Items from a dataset
┄┄┄┄┄┄┄┄┄┄
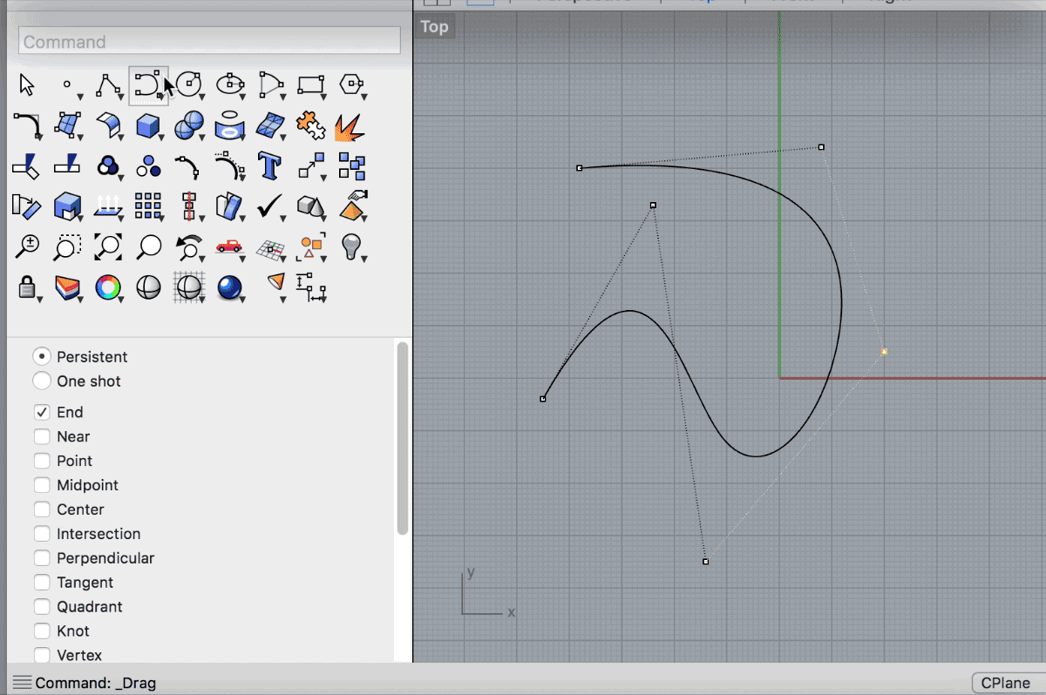The height and width of the screenshot is (695, 1046).
Task: Select the Text object tool
Action: (x=268, y=165)
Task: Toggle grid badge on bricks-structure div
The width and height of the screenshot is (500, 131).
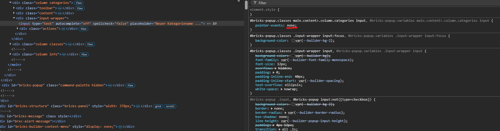Action: (x=158, y=106)

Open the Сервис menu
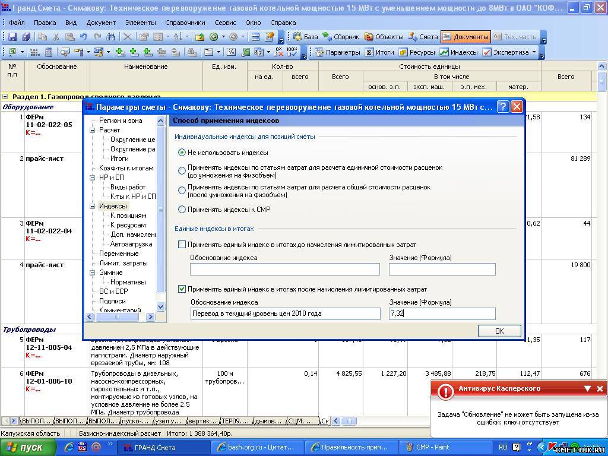point(225,23)

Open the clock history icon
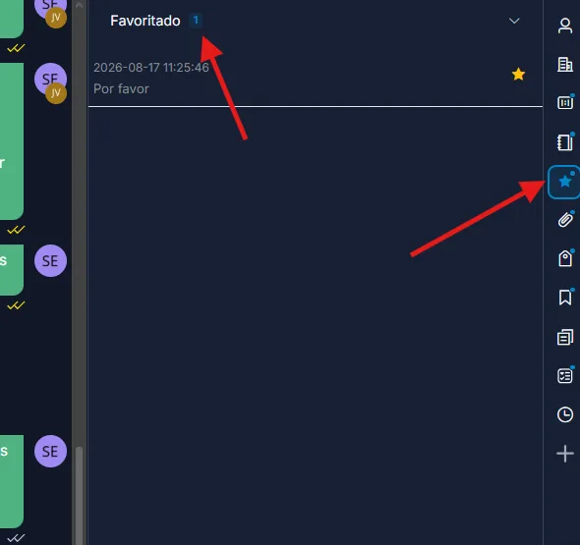click(x=565, y=414)
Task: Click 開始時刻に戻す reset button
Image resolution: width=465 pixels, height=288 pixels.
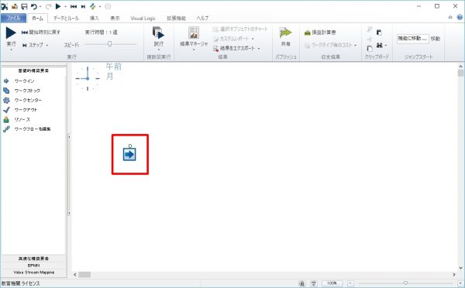Action: [x=41, y=33]
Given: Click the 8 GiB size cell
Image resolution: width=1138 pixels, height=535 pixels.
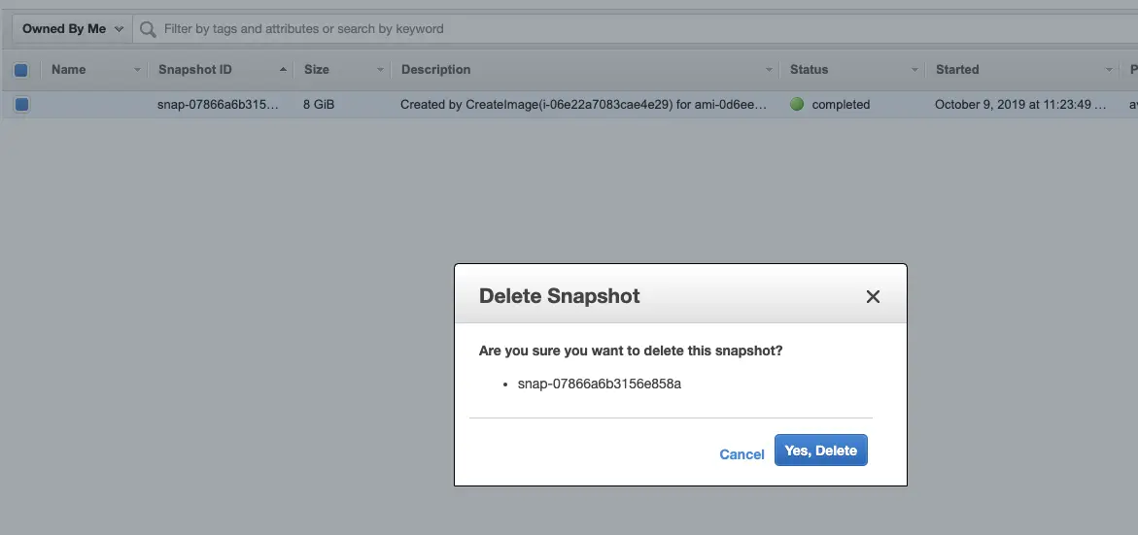Looking at the screenshot, I should (x=319, y=104).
┄┄┄┄┄┄┄┄┄┄
- [PROBLEM] Copy the final portion of the records: every line from the one containing "Image resolution: width=1138" through the last, word for word, without pictures.

- [RESPONSE FOR THIS EXERCISE]
Image resolution: width=1138 pixels, height=535 pixels.
Looking at the screenshot, I should (x=319, y=104).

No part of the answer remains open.